What's the reason you'd pick a PI low pass over a Chebyshev one? I thought Chebyshev were ideal since they give a much steeper dip after carrier?

Andy aka‭ wrote over 3 years ago · edited over 3 years ago

@Lundin if the simpler pi filter provides enough attenuation then no need to go to a more sophisticated filter. However, you can absolutely stack end-to-end pi filters to get both impedance matching and steeper roll-off.....

Andy aka‭ wrote over 3 years ago

... If you look at the link to the calculator in my answer and scroll down I've made a 5 stage filter and that has a monstrous and slope here.

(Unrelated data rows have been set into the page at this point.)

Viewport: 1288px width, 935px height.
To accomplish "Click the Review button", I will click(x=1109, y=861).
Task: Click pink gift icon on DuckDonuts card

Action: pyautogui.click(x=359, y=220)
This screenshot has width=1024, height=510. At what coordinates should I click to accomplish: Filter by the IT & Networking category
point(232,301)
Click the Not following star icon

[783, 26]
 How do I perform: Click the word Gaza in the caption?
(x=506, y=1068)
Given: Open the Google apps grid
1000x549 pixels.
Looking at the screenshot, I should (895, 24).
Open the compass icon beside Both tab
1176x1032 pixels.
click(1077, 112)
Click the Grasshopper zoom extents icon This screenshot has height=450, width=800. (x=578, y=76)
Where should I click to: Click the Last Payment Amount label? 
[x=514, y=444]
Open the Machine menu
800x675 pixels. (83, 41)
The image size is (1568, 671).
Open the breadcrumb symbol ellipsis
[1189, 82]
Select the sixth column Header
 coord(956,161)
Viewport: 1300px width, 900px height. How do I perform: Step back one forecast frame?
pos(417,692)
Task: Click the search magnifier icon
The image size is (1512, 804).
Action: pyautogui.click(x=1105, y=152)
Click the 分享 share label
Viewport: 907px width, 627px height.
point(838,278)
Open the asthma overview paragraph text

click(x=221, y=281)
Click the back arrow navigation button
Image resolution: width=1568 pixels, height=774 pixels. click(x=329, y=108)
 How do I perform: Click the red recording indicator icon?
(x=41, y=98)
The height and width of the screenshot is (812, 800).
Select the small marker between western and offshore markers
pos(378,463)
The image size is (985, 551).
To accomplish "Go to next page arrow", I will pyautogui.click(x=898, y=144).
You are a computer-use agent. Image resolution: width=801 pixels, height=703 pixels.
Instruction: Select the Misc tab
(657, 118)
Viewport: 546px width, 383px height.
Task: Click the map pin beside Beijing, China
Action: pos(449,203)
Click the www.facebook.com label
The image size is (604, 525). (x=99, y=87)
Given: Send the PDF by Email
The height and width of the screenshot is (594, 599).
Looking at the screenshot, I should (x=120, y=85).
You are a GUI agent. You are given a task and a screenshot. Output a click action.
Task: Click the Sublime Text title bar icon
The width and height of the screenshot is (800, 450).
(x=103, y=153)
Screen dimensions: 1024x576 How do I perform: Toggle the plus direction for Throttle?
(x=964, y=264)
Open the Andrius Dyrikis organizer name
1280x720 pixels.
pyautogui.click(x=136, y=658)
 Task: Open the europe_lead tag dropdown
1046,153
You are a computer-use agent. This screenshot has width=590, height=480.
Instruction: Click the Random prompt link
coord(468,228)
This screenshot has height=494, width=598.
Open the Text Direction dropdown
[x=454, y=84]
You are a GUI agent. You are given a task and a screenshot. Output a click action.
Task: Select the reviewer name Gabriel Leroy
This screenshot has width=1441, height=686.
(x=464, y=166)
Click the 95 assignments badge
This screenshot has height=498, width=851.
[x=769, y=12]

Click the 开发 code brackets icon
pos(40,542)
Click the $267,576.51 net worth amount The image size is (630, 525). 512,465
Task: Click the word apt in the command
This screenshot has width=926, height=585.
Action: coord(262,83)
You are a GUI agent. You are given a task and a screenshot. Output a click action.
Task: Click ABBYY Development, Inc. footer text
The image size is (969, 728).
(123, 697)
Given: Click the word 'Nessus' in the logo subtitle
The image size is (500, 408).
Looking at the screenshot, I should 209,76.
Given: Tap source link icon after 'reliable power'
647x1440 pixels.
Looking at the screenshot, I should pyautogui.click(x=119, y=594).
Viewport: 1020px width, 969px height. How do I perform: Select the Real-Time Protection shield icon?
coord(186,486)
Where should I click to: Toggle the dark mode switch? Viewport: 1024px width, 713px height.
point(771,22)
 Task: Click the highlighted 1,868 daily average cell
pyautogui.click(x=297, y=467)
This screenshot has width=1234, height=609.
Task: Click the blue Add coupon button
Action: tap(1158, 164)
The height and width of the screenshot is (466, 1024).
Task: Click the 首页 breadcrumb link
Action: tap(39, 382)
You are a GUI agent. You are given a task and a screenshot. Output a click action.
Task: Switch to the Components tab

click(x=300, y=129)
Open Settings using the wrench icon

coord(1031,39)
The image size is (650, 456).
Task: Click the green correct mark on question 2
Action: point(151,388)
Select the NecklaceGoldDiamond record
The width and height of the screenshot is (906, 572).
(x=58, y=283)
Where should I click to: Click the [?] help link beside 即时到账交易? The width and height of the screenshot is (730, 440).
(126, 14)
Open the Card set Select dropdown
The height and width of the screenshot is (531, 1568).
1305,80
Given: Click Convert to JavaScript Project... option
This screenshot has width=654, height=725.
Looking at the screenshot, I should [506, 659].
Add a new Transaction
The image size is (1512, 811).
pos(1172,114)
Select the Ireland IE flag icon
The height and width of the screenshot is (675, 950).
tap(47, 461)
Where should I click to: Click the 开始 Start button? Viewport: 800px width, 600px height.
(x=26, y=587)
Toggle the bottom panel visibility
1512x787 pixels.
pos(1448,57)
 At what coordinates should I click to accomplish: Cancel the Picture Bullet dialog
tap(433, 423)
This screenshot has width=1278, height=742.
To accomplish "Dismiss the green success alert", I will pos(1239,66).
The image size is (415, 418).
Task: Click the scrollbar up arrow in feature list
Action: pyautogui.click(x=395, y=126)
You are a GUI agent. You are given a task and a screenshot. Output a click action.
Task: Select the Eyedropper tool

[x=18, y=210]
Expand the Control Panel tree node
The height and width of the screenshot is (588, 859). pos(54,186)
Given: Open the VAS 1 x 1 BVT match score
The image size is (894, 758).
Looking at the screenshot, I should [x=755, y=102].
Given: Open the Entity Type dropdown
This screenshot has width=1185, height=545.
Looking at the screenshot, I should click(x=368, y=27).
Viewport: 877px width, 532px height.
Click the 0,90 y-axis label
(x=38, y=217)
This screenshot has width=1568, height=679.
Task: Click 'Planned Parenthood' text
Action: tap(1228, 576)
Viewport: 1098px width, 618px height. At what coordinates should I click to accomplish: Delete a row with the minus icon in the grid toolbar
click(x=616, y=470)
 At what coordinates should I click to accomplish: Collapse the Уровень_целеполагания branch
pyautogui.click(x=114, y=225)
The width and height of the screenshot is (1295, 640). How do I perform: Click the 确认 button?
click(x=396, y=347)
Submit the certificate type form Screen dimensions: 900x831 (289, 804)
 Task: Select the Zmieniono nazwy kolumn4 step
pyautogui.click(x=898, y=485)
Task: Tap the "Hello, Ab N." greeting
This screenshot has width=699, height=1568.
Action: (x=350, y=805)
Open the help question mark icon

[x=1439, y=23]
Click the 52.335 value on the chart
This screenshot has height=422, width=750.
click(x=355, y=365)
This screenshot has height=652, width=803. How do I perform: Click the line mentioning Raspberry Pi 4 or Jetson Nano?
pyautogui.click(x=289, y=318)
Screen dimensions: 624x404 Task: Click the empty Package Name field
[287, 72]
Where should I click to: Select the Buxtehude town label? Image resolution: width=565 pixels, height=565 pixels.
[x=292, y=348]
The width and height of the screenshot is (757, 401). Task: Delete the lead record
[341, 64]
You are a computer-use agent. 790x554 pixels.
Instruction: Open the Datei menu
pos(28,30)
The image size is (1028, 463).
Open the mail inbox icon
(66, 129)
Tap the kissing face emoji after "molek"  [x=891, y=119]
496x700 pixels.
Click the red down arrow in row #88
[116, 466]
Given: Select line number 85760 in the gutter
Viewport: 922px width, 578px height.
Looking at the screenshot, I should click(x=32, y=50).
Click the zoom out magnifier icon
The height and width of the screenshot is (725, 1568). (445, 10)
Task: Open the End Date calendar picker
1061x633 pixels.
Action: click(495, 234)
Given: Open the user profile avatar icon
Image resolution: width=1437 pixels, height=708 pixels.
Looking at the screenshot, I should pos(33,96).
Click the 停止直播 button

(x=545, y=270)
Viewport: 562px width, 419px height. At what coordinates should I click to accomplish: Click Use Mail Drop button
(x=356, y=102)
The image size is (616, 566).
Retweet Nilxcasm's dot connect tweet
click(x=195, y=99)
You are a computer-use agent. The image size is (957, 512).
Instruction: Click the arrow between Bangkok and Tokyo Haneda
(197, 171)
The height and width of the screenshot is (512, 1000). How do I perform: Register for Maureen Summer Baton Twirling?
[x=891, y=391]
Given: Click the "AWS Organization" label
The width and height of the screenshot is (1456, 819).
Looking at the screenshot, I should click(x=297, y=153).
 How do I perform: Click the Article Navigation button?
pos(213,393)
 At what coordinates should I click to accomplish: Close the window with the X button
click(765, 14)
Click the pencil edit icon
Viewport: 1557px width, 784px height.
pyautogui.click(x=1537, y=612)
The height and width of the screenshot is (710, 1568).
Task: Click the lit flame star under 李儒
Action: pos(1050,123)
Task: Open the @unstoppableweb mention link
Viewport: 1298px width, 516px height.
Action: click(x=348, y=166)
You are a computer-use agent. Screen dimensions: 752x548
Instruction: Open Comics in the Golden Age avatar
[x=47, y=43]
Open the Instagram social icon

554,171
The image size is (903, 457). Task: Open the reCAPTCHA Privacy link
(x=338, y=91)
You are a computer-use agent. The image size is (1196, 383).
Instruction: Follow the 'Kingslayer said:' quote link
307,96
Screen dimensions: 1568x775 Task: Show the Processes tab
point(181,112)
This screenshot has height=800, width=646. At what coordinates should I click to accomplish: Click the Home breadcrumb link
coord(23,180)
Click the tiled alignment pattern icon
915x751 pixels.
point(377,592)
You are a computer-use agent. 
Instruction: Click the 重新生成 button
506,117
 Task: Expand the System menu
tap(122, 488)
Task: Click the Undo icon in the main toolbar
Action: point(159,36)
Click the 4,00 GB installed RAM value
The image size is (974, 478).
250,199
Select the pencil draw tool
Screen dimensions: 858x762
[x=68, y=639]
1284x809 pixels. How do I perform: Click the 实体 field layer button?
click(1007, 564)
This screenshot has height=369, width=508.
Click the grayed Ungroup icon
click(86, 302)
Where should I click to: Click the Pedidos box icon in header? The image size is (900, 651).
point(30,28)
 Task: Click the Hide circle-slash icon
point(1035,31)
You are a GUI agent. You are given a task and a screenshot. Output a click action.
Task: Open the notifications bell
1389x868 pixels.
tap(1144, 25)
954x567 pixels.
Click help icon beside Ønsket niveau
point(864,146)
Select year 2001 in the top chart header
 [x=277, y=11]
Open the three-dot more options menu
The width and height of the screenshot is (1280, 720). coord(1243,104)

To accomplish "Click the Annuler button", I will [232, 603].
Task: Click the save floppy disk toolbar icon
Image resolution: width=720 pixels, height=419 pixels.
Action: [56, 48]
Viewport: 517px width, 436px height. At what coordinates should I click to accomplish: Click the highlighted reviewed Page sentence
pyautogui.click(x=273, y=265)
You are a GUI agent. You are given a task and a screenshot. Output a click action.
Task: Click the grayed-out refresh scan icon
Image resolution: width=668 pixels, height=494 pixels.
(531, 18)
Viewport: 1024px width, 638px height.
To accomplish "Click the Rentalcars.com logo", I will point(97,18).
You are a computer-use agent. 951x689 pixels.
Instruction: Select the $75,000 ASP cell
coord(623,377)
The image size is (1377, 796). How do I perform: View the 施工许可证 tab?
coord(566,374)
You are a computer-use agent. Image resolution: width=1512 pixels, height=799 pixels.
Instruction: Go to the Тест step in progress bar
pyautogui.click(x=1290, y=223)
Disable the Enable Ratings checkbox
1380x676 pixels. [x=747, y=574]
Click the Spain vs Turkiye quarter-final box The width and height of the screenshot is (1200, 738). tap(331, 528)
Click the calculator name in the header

Lundin‭ wrote over 3 years ago

Just curious since my experience (I'm definitely not a RF designer) is that PI filters are mostly used for general EMC, like when you need to block emissions over a very broad frequency range. But harmonics are specific and you know where they will be at, so why not just get rid of them.

Lundin‭ wrote over 3 years ago

In this case it is LoRa, which is supposed to use spread spectrum to compensate for high output power, so I don't get why the harmonics are that prominent. It's max 14dBm carrier if I remember correctly.

Andy aka‭ wrote over 3 years ago

@Lundin a PI filter is the archetypal impedance matching network to turn to. The fact that it can have seriously good attenuation characteristics outside the pass band is a major bonus. Usage of PI filters in reduction of EMC isn't really using them as a proper (intended) circuit but just as a bidirectional filter. They are still called PI filters but they are really just a simple method of making a bidirectional filter.

Andy aka‭ wrote over 3 years ago

@Lundin trying to target a specific frequency with a notch filter is haphazard and relies on low drift components. Having said that, you can add a capacitor across the inductor in the PI filter and get an elliptic (Cauer) filter that does do that (but at the expense of not being great if the bandwidth of unwanted frequencies is wide)

Andy aka‭ wrote over 3 years ago

Regards LoRa, I can't answer that so maybe address it to the OP.

leroy105‭ wrote over 3 years ago

@Andy Aka -- I got the hardware in hand and implemented a Chebyshev using the PI network in front of the reference stack of matching components and filtering. 0.2dBm drop at the fundamental of 915MHz & 12 dB drop at the most severe 7GHz harmonic. That's going to be darn close to passing FCC limits once we remeasure.

leroy105‭ wrote over 3 years ago · edited over 3 years ago

@Lundin - I've worked on a number of LoRa systems we have seen all kinds of over-limit harmonics in the past (never been tasked to filter one). LoRa transmit is usually 20+dBm + antenna gain, so you can get some pretty honking regulatory readings on the spurious emissions side.

leroy105‭ wrote over 3 years ago

@Andy, I didn't get a perfect response from the filter calculator I used. Do you think that is most likely due to a not-perfect 50 ohm match on the board, so the filter calculations are off a bit?

Andy aka‭ wrote over 3 years ago

You didn't say what calculator you used or what values it came up with.

leroy105‭ wrote over 3 years ago

C1 - 3.6pF, L1, 10nH, C2, 3.6pF -- was what the calculator I used said [really similar to your values]. I tweaked the capacitance and inductance bit in two other test runs and in both cases +0.4dB (in the wrong direction!). You could make a week long science experiment and do a bunch of iteration testing but I think we fundamentally have as good as the low Q componets I have on hand can do.

Andy aka‭ wrote over 3 years ago · edited over 3 years ago

Yeah I think the 10 nH is a tad high compared to the real true value needed (8.7 nH)